**WHAT YOU SHOULD DO:** Below are lines of records; copy exactly those from the one containing "Where should I" through the one containing "Click the 'kotlin' argument entry", leaving the pictures behind.
(INPUT DATA begins)
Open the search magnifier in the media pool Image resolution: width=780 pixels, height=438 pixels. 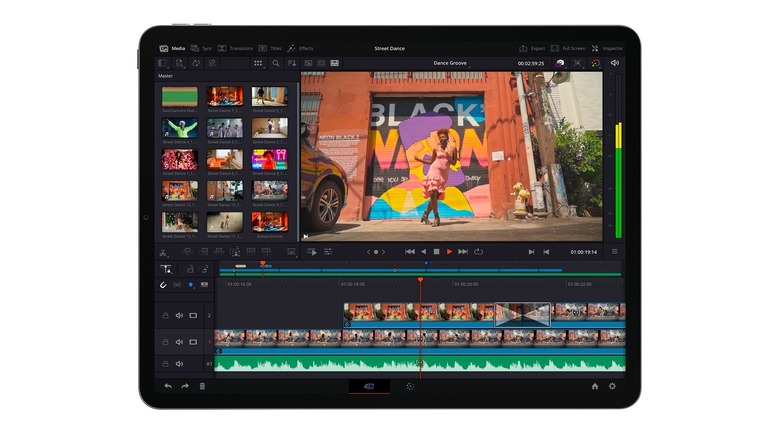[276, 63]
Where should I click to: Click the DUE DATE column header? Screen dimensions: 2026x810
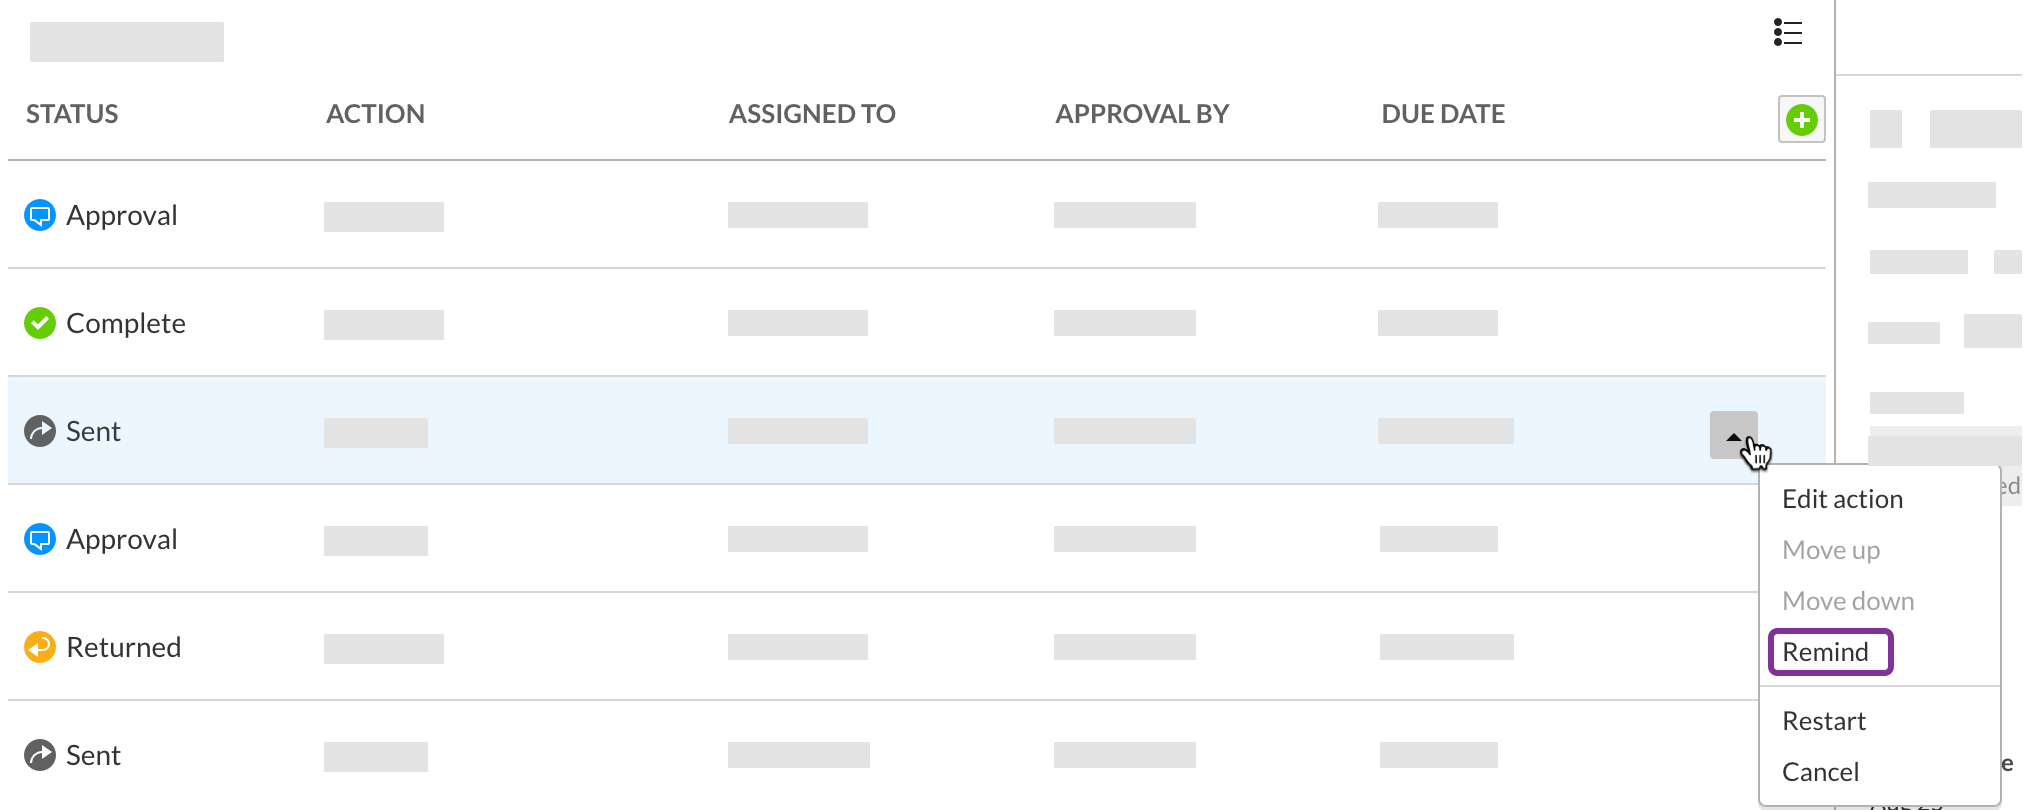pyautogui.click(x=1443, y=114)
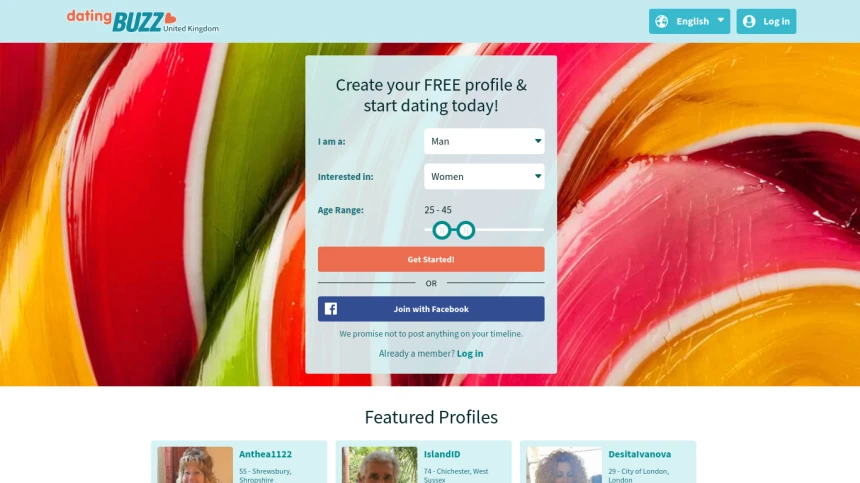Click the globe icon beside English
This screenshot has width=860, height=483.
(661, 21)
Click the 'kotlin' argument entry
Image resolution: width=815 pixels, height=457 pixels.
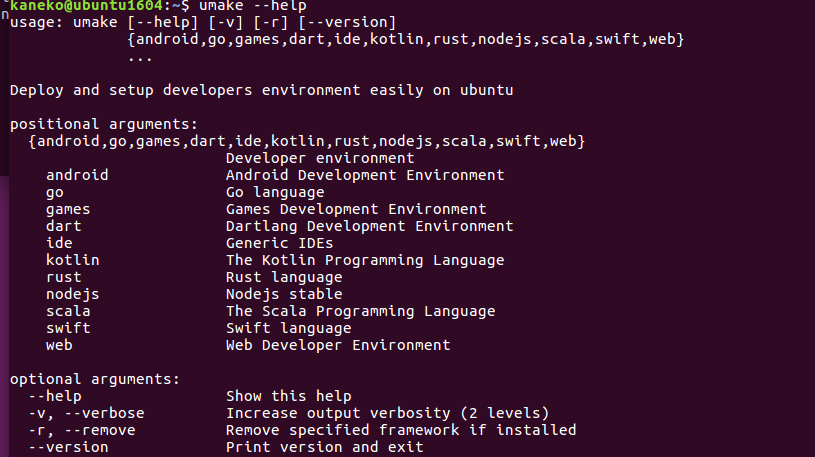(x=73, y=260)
(INPUT DATA ends)
(INPUT DATA begins)
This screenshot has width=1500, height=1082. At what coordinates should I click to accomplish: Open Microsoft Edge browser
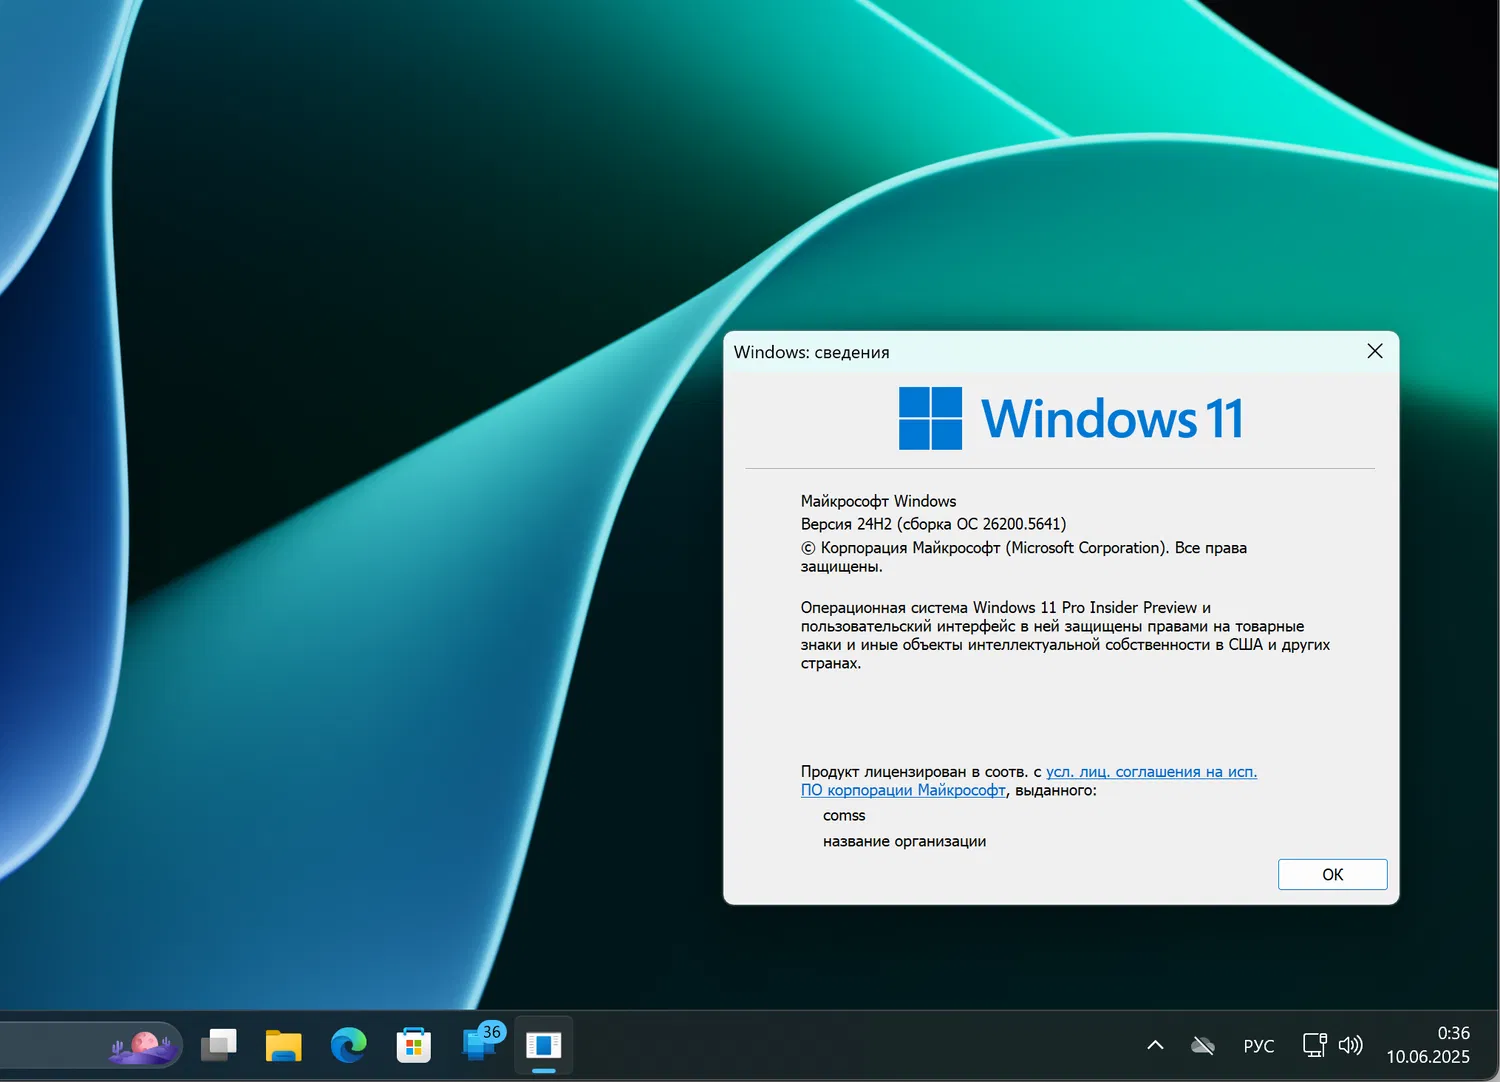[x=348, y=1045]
(INPUT DATA ends)
(INPUT DATA begins)
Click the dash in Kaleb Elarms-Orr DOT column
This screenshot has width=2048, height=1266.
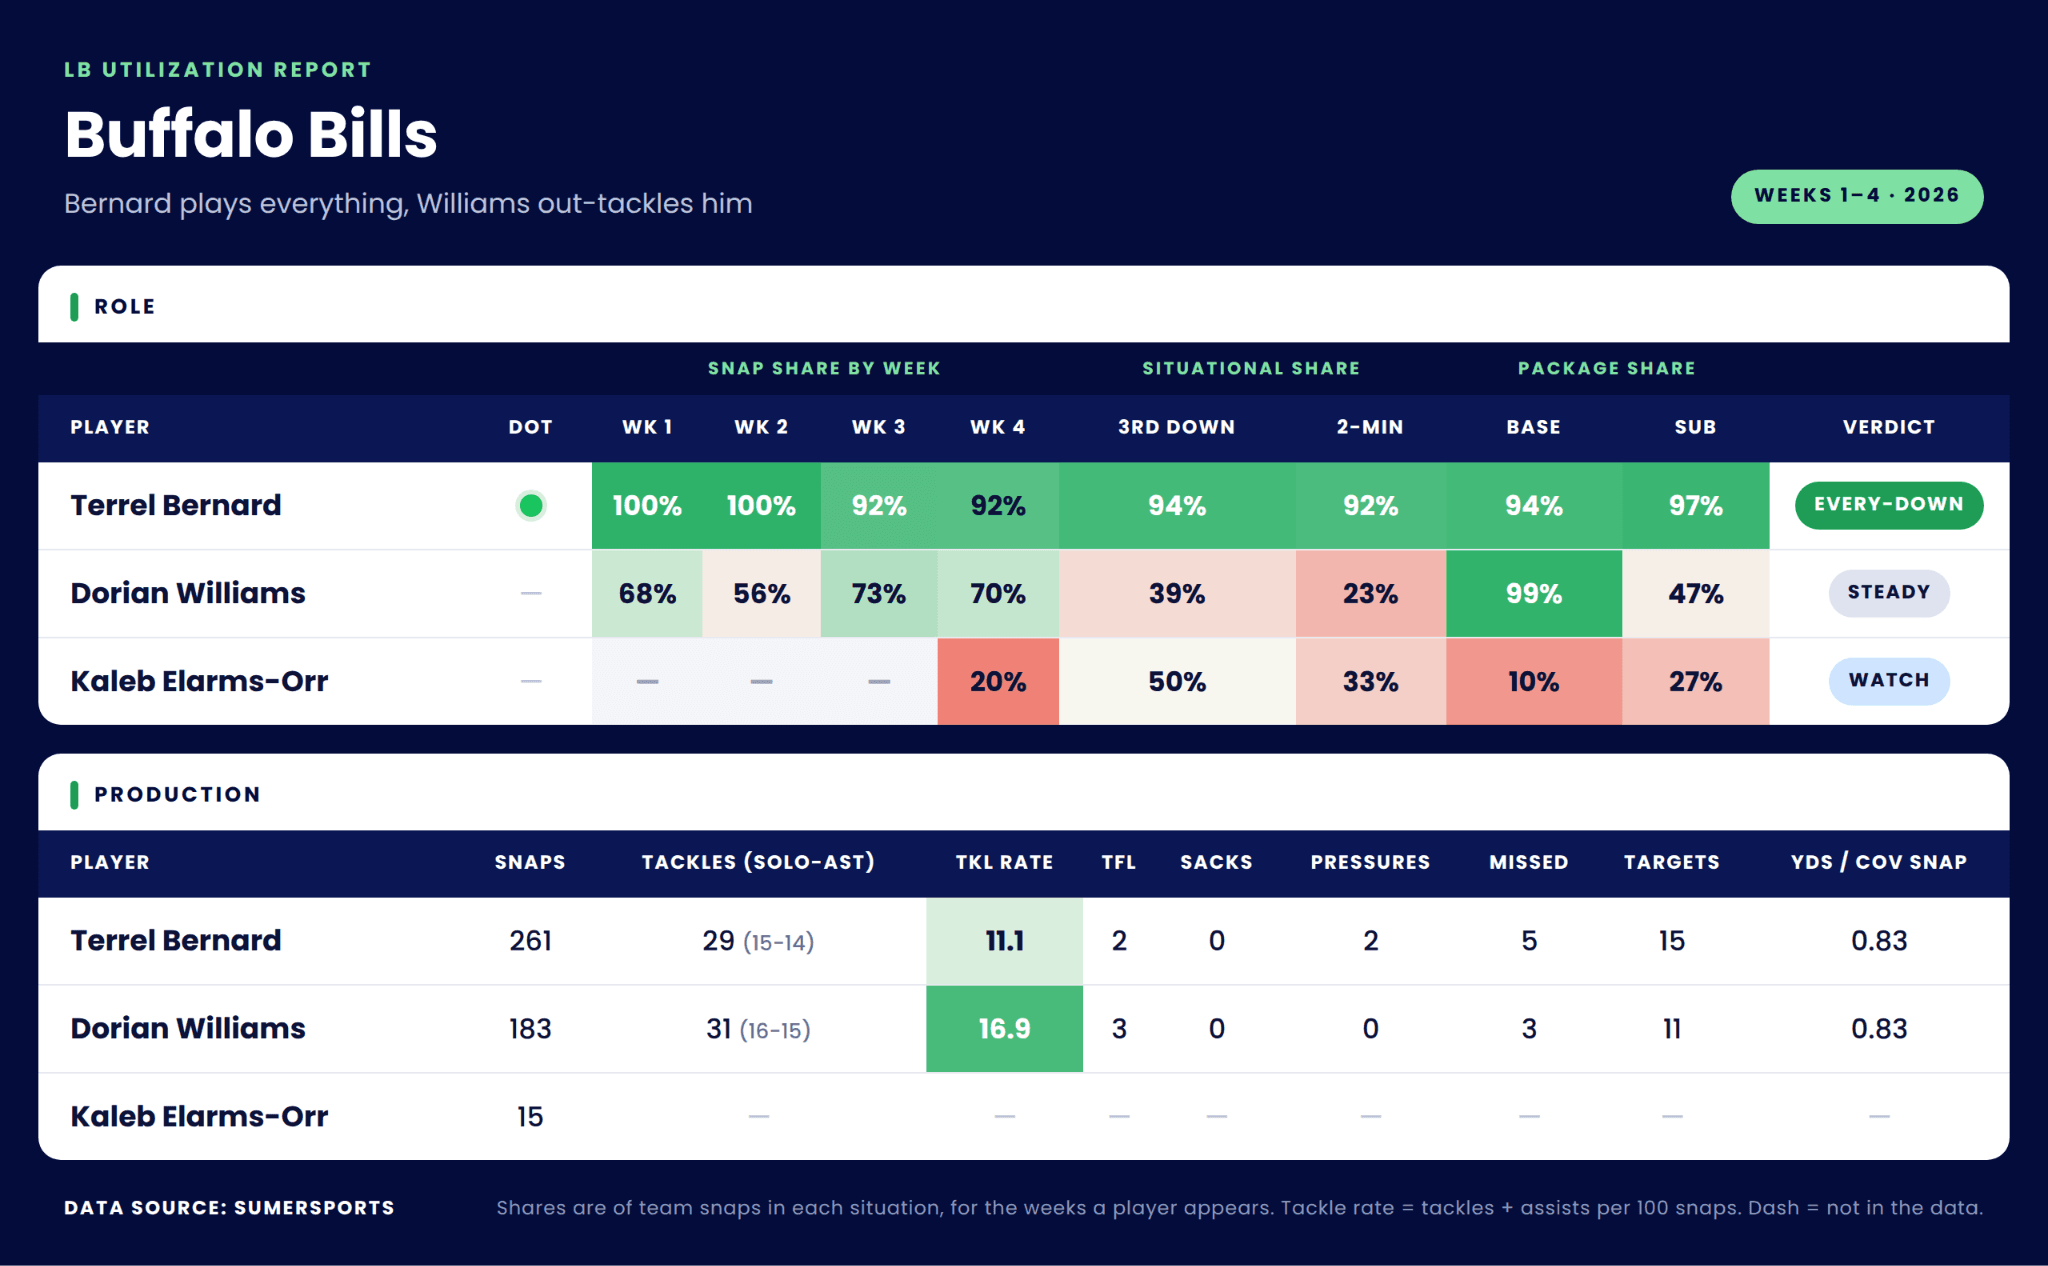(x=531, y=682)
(INPUT DATA ends)
**WRITTEN REPLY:**
Where should I click to: Click the DUE DATE column header? Screen dimensions: 2026x810
pyautogui.click(x=1443, y=114)
Click the globe icon beside English
This screenshot has width=860, height=483.
(661, 21)
Click the 'kotlin' argument entry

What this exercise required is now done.